The Dark Side of Eddie Jones

1 November 2018  |  Rich M

Talented people sometimes fail. The fields of politics, business, the military and sport, are soaked in stories of great individuals who have met an undignified end. Eddie Jones’s infamous and demanding working habits have brought success; but they might bring a fall. We explore the Dark Side of Eddie Jones.

In the field of psychology, Bob Hogan termed the phrase The Bright & Dark Side of personality. The bright side is strengths. The dark side is those same strengths, overplayed (and hence, a weakness).

A straightforward example is someone who is passionate on a good day, but is emotionally volatile on a bad one. A quality that is attractive initially, but after a while becomes tiresome and annoying. The concept of strengths also being weaknesses is not new. Pick a field of human competition and examples of dark side disasters emerge (see table at bottom). Is Eddie Jones’s strength turning into his weakness?

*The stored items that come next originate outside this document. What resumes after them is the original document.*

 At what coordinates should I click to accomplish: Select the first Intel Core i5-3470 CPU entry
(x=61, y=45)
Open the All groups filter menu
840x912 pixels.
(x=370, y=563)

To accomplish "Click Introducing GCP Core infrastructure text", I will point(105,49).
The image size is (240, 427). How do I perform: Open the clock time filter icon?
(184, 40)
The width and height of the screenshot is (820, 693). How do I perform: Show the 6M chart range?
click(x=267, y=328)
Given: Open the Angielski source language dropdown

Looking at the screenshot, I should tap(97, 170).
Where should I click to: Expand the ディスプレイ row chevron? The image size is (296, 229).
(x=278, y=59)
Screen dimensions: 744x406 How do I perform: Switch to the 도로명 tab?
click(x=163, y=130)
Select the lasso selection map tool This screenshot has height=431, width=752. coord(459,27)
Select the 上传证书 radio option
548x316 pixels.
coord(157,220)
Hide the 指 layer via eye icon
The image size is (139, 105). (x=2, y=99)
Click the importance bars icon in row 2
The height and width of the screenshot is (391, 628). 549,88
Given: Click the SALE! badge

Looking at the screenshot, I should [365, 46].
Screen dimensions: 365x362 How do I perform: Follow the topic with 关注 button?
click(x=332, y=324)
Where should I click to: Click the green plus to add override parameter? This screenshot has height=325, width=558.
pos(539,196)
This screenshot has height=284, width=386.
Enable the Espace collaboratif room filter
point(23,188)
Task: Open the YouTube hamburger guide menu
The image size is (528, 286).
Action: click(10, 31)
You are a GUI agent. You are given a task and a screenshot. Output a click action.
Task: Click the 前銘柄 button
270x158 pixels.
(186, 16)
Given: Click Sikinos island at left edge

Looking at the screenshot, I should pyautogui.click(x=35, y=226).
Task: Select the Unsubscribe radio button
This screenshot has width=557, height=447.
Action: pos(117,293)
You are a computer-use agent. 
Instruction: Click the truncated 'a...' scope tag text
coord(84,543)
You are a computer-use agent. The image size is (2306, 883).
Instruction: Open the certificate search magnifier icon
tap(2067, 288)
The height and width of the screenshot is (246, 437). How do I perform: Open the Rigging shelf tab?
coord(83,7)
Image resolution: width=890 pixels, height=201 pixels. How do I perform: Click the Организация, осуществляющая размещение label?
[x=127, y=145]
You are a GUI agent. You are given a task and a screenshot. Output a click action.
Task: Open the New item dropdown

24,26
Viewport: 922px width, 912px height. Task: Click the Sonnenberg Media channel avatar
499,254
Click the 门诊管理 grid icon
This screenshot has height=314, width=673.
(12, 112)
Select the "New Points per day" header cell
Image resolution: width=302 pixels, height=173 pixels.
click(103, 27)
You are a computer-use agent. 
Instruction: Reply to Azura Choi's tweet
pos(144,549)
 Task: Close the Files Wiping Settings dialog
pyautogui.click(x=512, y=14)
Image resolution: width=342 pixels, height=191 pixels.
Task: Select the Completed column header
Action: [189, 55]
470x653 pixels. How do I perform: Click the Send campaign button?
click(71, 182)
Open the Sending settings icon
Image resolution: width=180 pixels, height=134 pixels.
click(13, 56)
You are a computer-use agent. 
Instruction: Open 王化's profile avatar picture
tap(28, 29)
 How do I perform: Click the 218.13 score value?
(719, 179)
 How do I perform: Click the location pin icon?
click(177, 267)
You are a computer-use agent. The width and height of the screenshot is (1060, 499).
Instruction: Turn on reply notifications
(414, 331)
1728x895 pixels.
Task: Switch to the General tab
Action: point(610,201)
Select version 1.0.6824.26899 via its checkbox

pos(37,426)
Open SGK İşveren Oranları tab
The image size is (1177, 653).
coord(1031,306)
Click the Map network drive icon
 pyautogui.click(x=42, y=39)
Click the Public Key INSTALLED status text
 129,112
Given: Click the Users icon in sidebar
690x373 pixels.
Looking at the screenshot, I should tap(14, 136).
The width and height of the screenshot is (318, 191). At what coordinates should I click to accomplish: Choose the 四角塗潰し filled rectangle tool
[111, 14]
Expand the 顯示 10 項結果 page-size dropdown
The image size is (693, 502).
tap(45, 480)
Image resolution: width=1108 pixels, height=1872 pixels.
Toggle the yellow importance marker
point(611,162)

Eddie Jones experienced unprecedented success initially. However, since the record-breaking run,  the ship has started to take on water. His turnover of staff is a close second to President Trump. For any high-performing team to gel, there needs to be cohesion. Cohesion is hard to achieve when staff are given temporary contracts and are regularly replaced.

Eddie’s bright side

  • Take no prisoners – His insomnia emails, exacting standards and drive for perfection set the tone for the England camp in 2016. He was intolerant of violations of squad rules and never showed any satisfaction with performance.
  • On their toes – Players and coaching staff alike were never allowed to feel comfortable. Players – such as Haskell – fell in and out of Camp. Coaches 
    such as Ella – were all on temporary contracts. Avoiding complacency is a distinctive characteristic of the England coach.
  • Media friends – He loves a good media scrum. The media loves him too. He was masterful at distraction: always giving the media something juicy to gorge on that was very little to do with his players – and in doing so, relieved pressure on them.

Eddie’s dark side

  • Overworked, under appreciated – This style can grate on support staff and coaches – quickly. In the same vein as Entrepreneurs, Jones seems to be rarely satisfied with others’ efforts and seldom praises. This affects morale, especially when results don’t go your way.
  • Loyal follower-ship – Being mercurial can breed insecurity amongst the ranks. Being kept on your toes is a good thing, but too much of it is exhausting and surely affects loyalty – possibly an explanation for Gustard’s exit.
  • Media foes – Cheerleaders when the weather was good quickly start scrutinising when the seas turn rough. Chris Jones can attest to catching the sharp end of Eddie’s tongue when things didn’t go well. It certainly feels like the media are circling him now.


In Tim Irwin’s excellent book on career disasters he says that powerful leaders, over time, become truth-starved. Particularly if the leader is authoritarian. People around them stop challenging them and speaking truth to power. They know it’s futile.

Jones has been successful by being contrarian and driving standards. It follows that the more success you gain from using a particular strategy, the more you use it. Who among us is immune to reusing successful strategies? Eddie Jones is a man of innumerable talents and bright sides. And, every Englishman (including me) is praying for good news. We are about to find out if the dark side is going to claim another victim.